~DIANE LOCKWARD~
BARBARA
CROOKER: RADIANCE
Crooker has an
extraordinary ear for the sounds
of words. The reader’s
ear leaps up in delight
at the alliteration,
assonance, consonance,
and
near rhymes . . .
While Radiance
is Barbara Crooker’s first full-length book, it is clearly the work of
a seasoned poet who has done the hard work of mastering her craft.
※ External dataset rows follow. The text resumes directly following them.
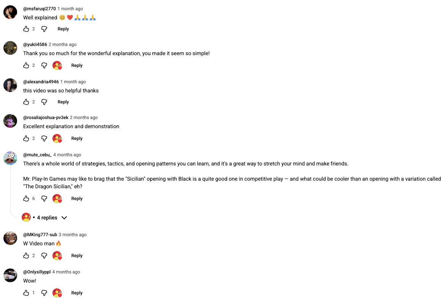Screen dimensions: 446x302
Task: Click creator avatar beside 4 replies
Action: [26, 218]
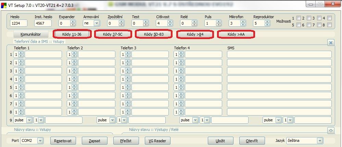Screen dimensions: 342x147
Task: Click the Komunikátor button
Action: click(x=30, y=34)
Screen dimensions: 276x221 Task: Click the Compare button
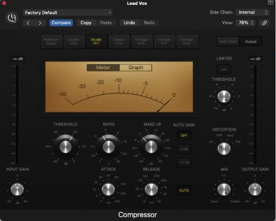point(61,23)
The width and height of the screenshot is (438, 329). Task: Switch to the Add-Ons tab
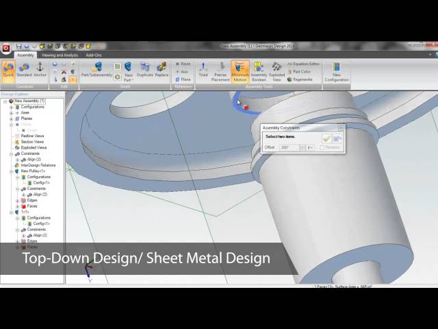[x=93, y=55]
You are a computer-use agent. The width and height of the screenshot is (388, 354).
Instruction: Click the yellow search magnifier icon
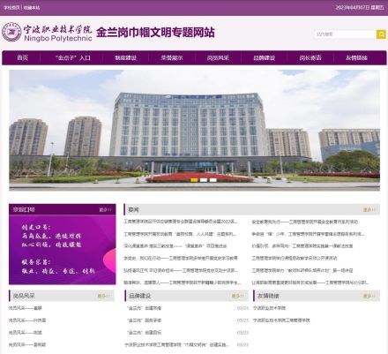pos(381,34)
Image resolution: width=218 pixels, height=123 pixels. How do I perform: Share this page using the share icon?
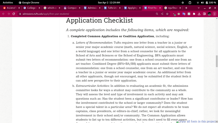162,14
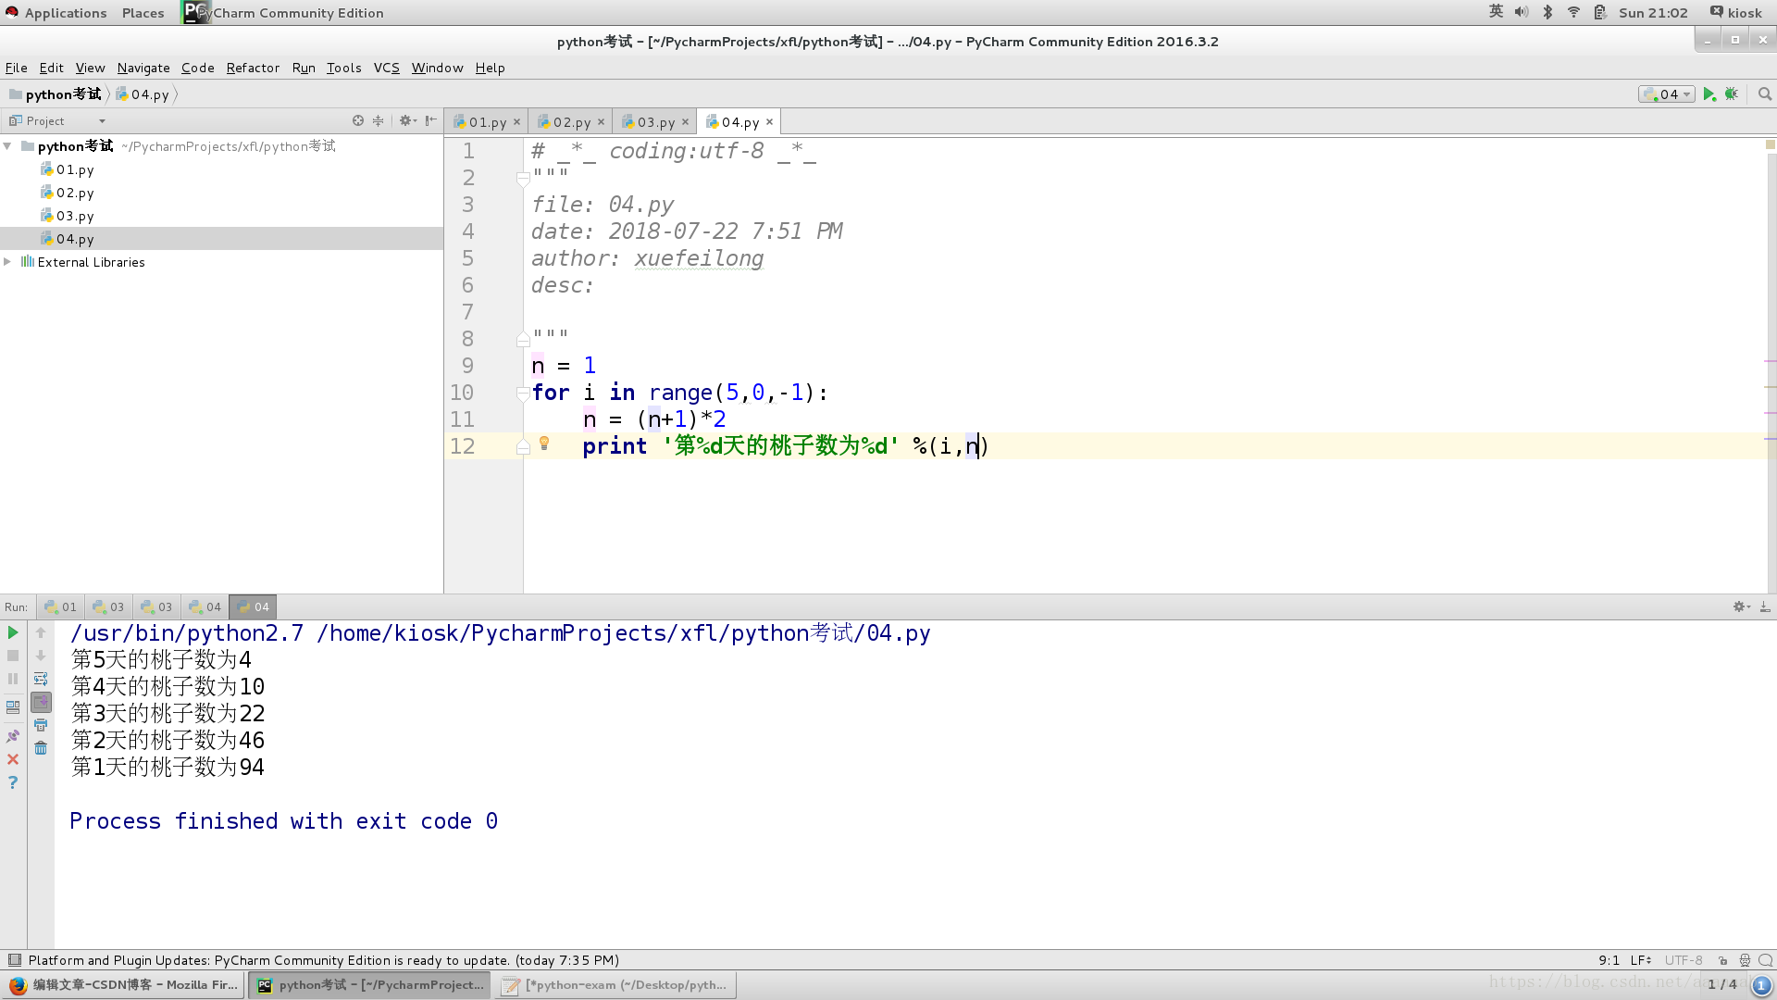The image size is (1777, 1000).
Task: Open the VCS menu
Action: click(x=386, y=68)
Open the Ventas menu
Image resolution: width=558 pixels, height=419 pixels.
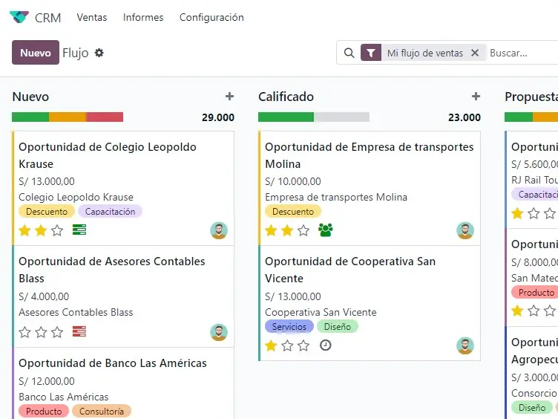(x=92, y=17)
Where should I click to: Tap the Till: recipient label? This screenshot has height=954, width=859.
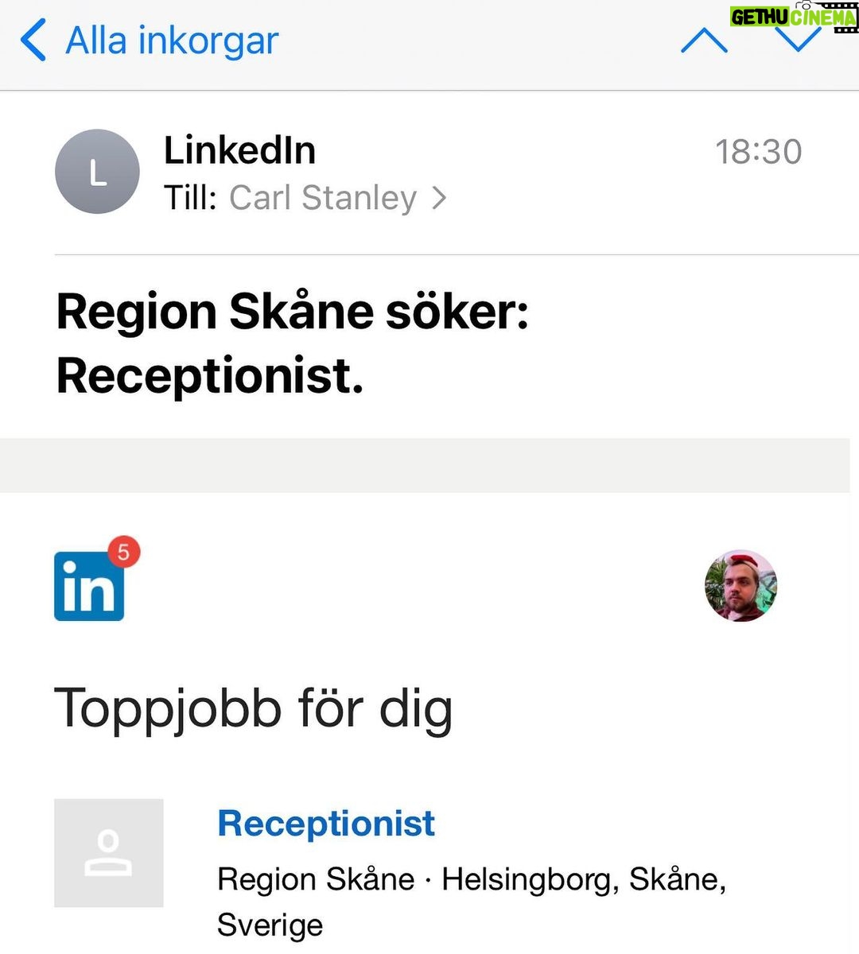[190, 198]
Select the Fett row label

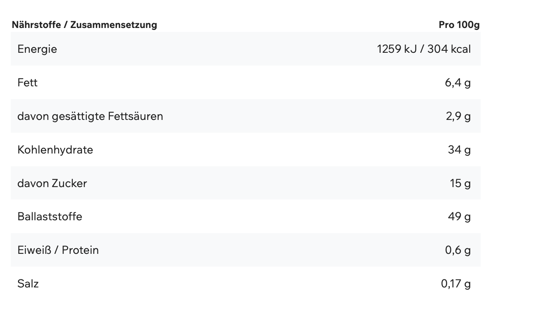pos(28,83)
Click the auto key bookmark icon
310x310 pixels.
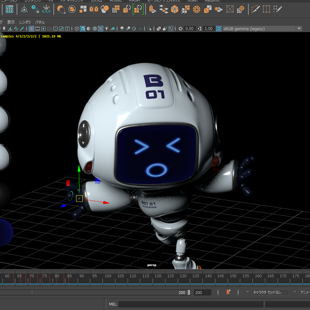[228, 292]
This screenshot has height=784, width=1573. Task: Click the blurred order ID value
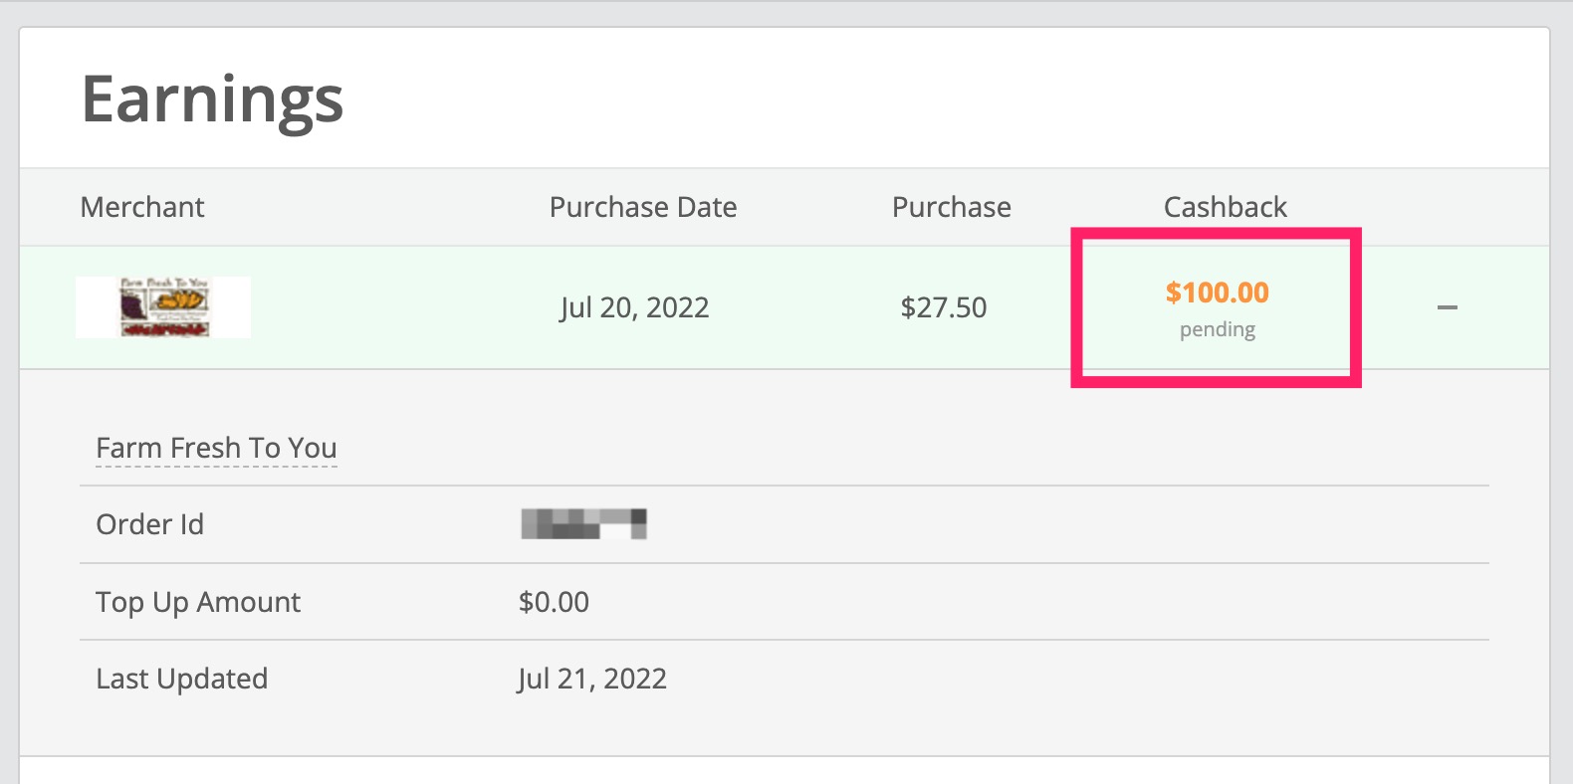click(x=583, y=523)
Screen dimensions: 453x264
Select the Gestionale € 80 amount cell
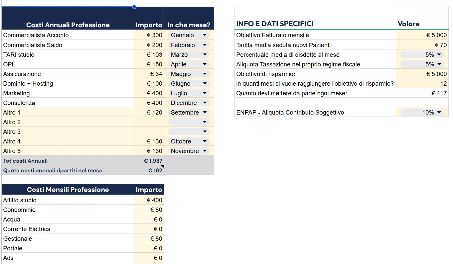(149, 239)
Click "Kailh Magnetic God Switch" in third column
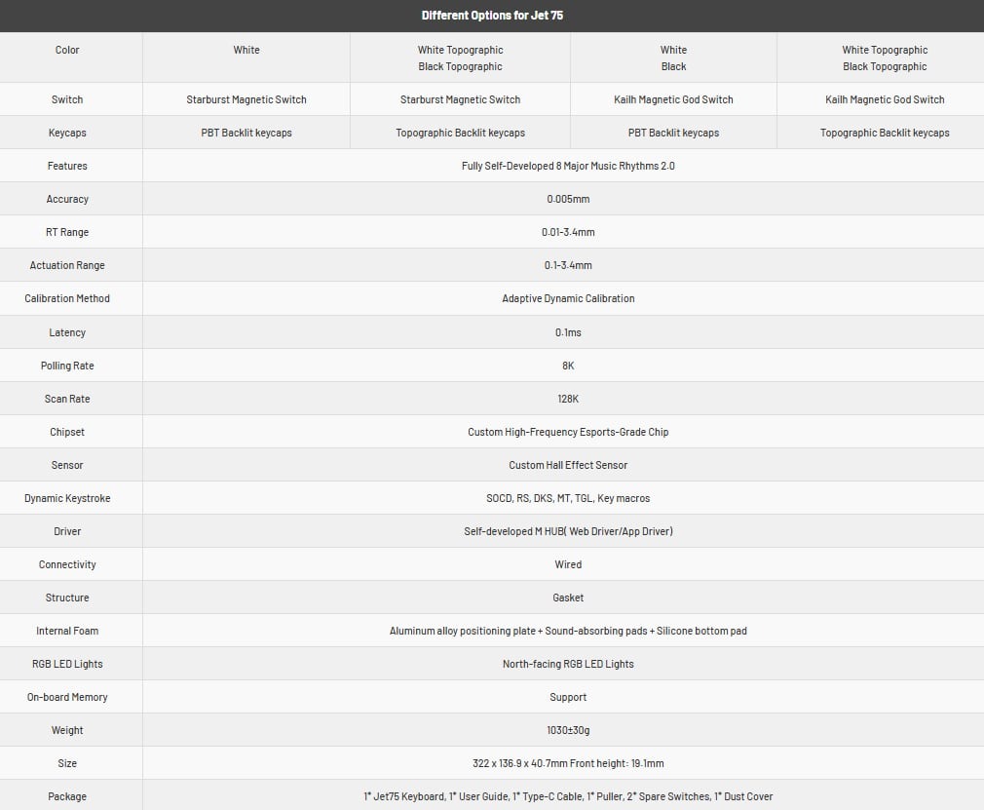Viewport: 984px width, 810px height. click(673, 99)
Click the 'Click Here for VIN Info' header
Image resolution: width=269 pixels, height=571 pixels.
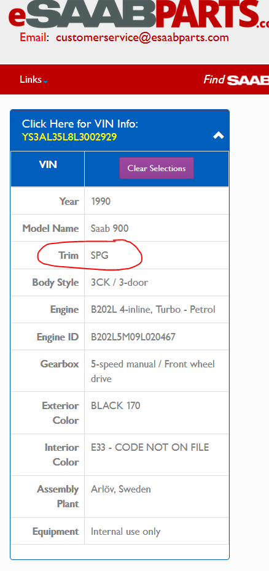click(80, 124)
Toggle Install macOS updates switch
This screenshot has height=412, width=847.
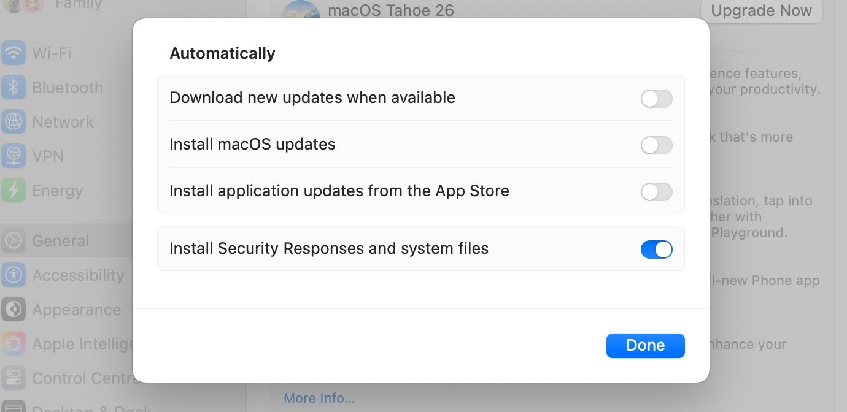point(657,145)
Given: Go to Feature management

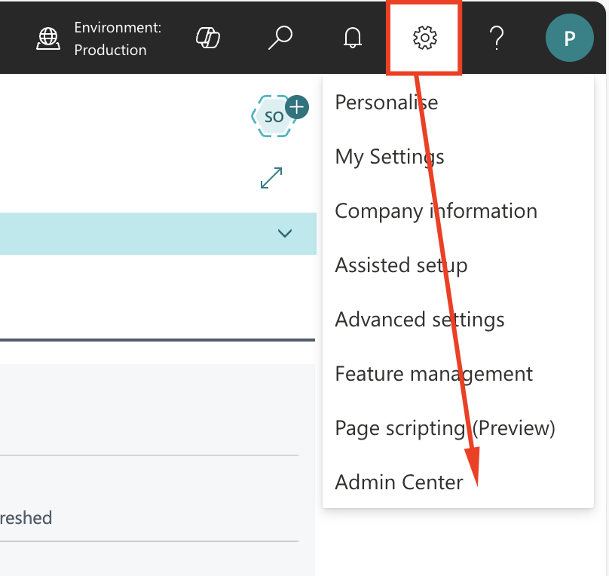Looking at the screenshot, I should (x=433, y=374).
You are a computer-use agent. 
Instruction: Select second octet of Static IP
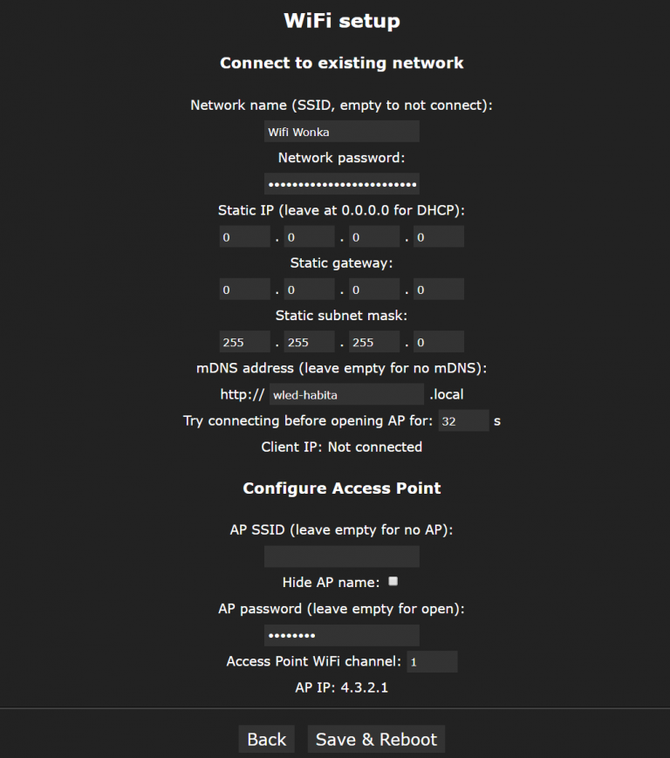point(309,237)
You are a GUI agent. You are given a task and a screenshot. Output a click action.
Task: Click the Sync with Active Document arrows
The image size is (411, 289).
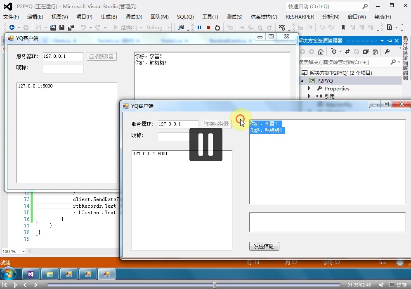[347, 52]
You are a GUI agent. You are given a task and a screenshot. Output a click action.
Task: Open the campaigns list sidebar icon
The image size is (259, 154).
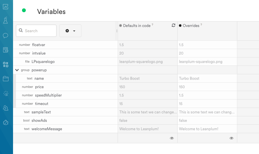tap(6, 50)
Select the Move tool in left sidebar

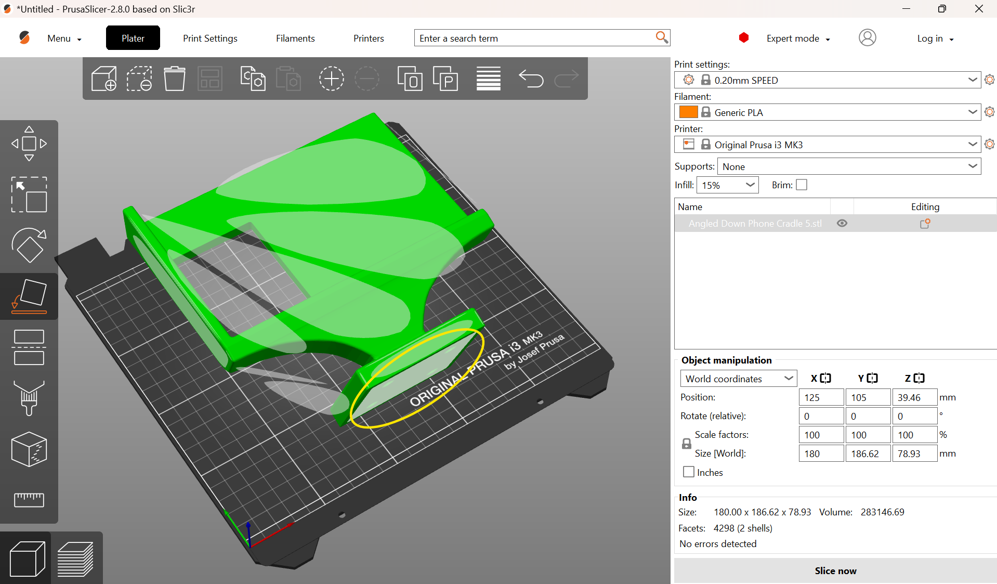pos(29,144)
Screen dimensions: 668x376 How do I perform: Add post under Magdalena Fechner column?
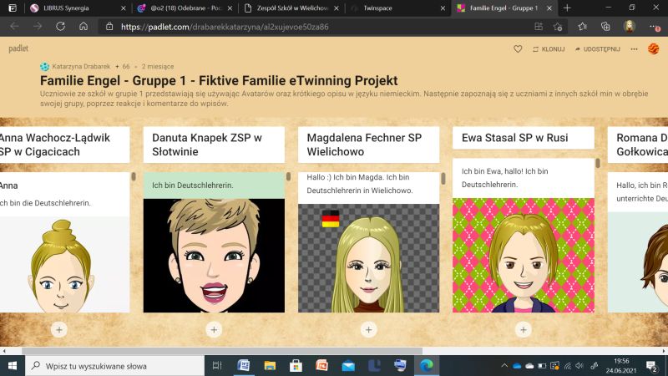click(x=368, y=329)
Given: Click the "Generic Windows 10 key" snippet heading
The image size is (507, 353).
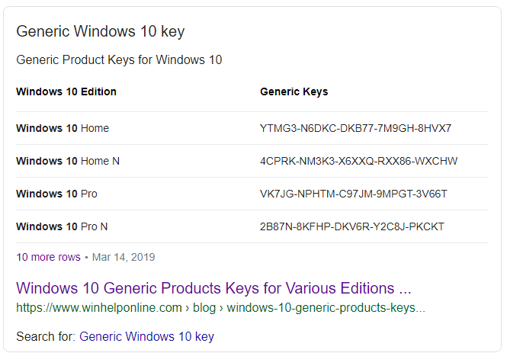Looking at the screenshot, I should pos(100,31).
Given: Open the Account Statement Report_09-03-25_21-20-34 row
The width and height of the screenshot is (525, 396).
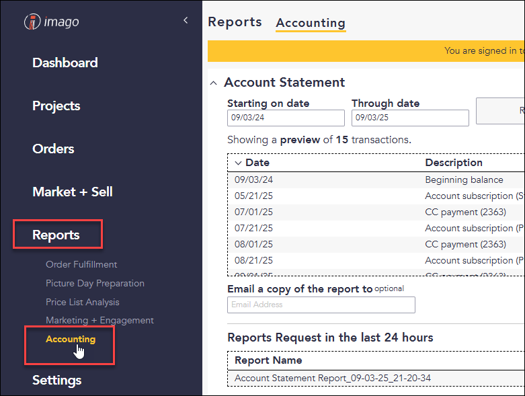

Crooker writes in free verse that proves T. S. Eliot’s contention that vers libre is not free at all to
the poet “who wants to do a good job.” This poet knows how to make
poetry sing. And she knows how to arrange individual poems into a
single work of art as unified and stunning as the painting that graces
the cover of her book.
Crooker skillfully divides her fifty poems into six
sections. In each of the first four sections, a season of the year
serves as a subtle backdrop to the various themes which dance their way
throughout the book. This structure creates an underlying tension
between background and foreground; as the seasons, beginning with fall,
move chronologically forward, the poet creates a counter-movement by
shifting back and forth in time. The last two sections focus on the
seasons of a woman’s life. Here, too, the poet moves back and forth
between the past and present, mixing poems about adolescence with
others about marriage, motherhood, and menopause. The collection gains
an additional layer of complexity with the ongoing alternation between
darkness and light, grief and joy.
Time functions not only as part of the structural
plan but also as theme. Crooker keeps us constantly aware of the
presence of Time. In “Quiscalus Quiscula” the speaker, observing
grackles, asks, “Is the purpose for their darkness to fly against / the
dogwoods, remind us that night is always / bearing down? Time beats its
blueblack wings. . . .” A number of poems look backward to more
carefree days of innocence. In “The Fifties” “Time was a jarful of
pennies” as the speaker and her young friends cut out paper dolls. In
“Junior High, Home Economics” these girls “couldn’t imagine a future
that didn’t fit / the pattern, thought there was nothing / [they]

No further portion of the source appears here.